South Korea’s National Pension Service (NPS) has appointed a new chair as the fund faces a set of challenges amid an increasingly difficult economic outlook.

The US$652 billion fund’s new Chairman Kim Tae-hyun, a career government finance bureaucrat, has transferred from the state-run Korea Deposit Insurance Corp (KDIC), where he had served as CEO for less than a year, to begin his three-year term. The pension fund had been without a chair for four and a half months since Kim Yong-jin ended his term in April.    

South Korea’s recently elected President Yoon Seok-yeol appointed Kim as the administration looks to reform the pension fund with a focus on profitability and sustainability.

Before joining KDIC, Kim worked for the ministries of finance and foreign affairs and had headed various departments of the regulatory body Financial Services Commission. Press reports have not highlighted any private sector experience in the 56-year old’s career, although he is said to be “highly valued”.

He was physically blocked from entering his office on his first day of work due to a picket by trade unionists who claim he is a placeholder underqualified to deal with pension reform.

Kim faces several challenges.

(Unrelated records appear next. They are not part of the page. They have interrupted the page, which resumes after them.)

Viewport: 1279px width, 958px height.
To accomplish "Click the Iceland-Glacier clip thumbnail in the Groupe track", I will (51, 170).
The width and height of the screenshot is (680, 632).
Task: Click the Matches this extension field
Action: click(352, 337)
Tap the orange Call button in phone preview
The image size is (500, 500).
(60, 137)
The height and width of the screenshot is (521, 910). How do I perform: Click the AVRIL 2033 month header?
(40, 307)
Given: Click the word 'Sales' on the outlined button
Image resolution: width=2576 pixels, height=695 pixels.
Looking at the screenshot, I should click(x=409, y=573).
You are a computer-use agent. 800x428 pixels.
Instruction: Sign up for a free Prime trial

In the long-run, NPS’s assets are forecast to decline from 2039 and be totally depleted by 2055, according to South Korea’s National Assembly Budget Office’s estimates in 2020. Facing the prospect of receiving lower retirement benefits than their parents, younger people are pressing for the option to leave the pension programme altogether. The Yoon administration is seeking to extend the fund’s life, requiring improved yields.

However, in the short-term, NPS is faced with the impact of the global energy price crisis in the wake of the Russian invasion of Ukraine. NPS reported a loss of US$57 billion in H122, with an investment return of -8.0% - slightly better than the average of -8.7% for state-owned investors across the world, according to Global SWF’s Return Tracker. The biggest cause of its decline is its exposure to public markets with domestic equities down 19.6% and foreign equities down 12.6% in H1.

The declines are adding impetus to NPS’s drive to diversify its portfolio, with the fund aiming to raise its allocation to alternatives to 15% of AUM by 2026. Last year, total private equity and debt commitments increased by more than 38% to KRW84.6 trillion, representing 8.9% of its US$729 billion AUM at end-2021. Private debt fund allocations increased threefold to just under KRW2 trillion. In 2021, alternatives returned 24%, a rate that was exceeded only by global equity (30%).

The negative return for public equities and fixed income has helped the fund move closer to this goal in H122, but this may prove to be a short-term impact of market volatility rather than a medium-term trend. Last month, NPS announced it was committing an extra US$18 billion to private equity and debt, it has announced this week, suggesting a continued strategic tilt towards alternatives.

The fund’s ability to deploy such large sums is constrained by its own workforce limitations. NPS has been struggling with talent attraction and retention since it moved its headquarters 200km south of Seoul, frustrating its target of doubling its staffing size to 500. While in-house capabilities are being developed, NPS’s planned growth will remain heavily reliant on external managers, particularly in foreign markets.

The NPS’s diversification strategy is also not without its critics, principally domestic retail investors who are dismayed at its decision to dump stocks. Overseas markets represent over two-thirds of investments in alternatives, suggesting that domestic public equity is being liquidated in favour of foreign investments. The Korean fund aims to raise foreign holdings to 55% of its portfolio by 2025, up from 35% in 2019. Given the fund’s size, a mere 0.5 percentage point reduction in domestic stocks means around US$4 billion flowing out of Korea into foreign assets.

As Chairman, Kim has to balance conflicting generational expectations as well as risk the disapproval of the country’s trade unions and the population at large over its portfolio restructuring. At the same time, the restructuring comes in the context of global economic and political upheaval.